Stored data START

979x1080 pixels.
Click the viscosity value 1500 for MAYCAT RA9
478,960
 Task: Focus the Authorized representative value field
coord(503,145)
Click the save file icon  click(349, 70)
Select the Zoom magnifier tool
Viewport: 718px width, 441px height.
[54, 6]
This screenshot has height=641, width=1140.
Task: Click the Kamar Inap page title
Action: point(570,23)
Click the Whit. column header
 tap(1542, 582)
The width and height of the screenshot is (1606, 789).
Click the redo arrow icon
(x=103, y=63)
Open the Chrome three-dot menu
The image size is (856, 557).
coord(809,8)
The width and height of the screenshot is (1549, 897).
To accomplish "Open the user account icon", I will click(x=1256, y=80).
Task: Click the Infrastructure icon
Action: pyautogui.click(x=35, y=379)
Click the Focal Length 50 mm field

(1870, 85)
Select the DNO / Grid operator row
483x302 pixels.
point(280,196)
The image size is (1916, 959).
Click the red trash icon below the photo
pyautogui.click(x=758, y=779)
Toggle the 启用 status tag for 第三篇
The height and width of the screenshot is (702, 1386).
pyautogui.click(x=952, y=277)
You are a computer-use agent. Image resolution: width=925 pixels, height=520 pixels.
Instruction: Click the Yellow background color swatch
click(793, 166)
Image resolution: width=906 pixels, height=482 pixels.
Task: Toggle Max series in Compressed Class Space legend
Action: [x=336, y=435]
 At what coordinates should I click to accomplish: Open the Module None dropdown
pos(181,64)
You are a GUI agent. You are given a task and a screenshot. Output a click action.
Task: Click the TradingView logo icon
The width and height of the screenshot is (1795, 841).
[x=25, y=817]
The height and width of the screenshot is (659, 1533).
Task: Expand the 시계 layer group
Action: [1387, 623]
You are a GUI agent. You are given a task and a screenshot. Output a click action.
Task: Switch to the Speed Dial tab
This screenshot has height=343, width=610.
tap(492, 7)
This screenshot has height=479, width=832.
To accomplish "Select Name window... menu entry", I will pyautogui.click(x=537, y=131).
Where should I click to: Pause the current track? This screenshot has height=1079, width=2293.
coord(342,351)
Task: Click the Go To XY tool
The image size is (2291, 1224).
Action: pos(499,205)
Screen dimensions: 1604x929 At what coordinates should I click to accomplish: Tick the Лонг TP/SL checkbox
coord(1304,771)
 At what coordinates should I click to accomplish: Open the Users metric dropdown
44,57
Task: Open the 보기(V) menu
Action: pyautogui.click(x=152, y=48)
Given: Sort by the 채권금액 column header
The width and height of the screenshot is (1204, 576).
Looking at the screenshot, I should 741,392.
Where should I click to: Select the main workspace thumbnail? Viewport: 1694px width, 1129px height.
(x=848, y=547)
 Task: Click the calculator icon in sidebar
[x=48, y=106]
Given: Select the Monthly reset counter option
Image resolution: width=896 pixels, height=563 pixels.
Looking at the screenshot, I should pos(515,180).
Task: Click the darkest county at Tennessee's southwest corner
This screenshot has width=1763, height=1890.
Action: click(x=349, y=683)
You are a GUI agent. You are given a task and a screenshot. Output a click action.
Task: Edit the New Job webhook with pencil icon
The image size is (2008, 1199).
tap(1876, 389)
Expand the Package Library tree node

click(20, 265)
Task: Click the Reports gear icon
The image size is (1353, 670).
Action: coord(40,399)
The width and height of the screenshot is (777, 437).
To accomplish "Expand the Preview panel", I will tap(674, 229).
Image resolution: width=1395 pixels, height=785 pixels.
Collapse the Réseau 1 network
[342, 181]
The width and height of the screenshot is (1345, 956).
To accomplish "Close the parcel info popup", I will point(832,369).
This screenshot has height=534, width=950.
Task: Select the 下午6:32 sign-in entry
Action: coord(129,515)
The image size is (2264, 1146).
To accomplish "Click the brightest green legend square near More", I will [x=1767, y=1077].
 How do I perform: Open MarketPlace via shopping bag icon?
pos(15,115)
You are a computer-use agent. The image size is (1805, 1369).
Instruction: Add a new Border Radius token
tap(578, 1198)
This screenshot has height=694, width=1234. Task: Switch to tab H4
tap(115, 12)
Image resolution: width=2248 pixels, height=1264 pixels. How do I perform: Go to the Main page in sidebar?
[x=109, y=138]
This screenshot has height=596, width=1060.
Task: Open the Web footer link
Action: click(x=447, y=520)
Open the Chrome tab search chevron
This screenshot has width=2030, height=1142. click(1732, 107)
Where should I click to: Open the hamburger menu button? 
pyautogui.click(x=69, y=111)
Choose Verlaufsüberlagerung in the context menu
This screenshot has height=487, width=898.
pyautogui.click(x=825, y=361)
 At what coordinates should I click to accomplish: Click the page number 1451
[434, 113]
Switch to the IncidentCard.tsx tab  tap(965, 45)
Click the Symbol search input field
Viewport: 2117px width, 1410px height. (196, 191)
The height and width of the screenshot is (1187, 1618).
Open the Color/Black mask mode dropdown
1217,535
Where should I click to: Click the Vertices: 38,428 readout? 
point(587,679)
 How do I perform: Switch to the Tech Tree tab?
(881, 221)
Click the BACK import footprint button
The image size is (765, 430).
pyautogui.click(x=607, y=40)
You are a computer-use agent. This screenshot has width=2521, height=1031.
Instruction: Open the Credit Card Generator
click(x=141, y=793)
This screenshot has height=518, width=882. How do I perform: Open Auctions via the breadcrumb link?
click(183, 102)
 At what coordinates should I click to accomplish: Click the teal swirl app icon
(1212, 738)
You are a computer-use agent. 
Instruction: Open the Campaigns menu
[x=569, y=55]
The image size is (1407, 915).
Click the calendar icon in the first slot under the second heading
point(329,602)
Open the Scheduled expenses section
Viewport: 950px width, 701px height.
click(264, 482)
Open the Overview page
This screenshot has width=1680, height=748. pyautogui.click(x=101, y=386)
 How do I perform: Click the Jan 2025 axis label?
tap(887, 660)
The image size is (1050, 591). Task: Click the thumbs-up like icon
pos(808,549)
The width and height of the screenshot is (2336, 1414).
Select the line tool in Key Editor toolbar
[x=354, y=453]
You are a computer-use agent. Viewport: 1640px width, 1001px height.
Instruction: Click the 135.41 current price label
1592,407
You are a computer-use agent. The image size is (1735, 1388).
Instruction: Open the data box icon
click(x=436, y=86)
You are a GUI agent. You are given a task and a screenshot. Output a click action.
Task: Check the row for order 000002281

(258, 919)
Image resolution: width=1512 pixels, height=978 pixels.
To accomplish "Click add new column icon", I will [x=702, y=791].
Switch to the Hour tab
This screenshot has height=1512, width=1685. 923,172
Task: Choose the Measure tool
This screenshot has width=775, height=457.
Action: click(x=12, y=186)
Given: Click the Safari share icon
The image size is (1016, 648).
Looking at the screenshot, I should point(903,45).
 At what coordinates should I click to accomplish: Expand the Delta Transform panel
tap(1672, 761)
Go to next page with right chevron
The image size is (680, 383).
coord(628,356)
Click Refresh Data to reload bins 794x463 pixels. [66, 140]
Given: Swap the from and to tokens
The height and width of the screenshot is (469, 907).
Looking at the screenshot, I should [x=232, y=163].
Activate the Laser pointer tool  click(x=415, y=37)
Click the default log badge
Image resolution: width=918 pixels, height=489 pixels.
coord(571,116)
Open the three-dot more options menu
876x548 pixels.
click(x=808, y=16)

Stored data END

*Work to be completed*:
Could you find each line in the entries that contains the string "with" and copy it?

*Expected answer*:
Task: Edit the New Job webhook with pencil icon
Go to next page with right chevron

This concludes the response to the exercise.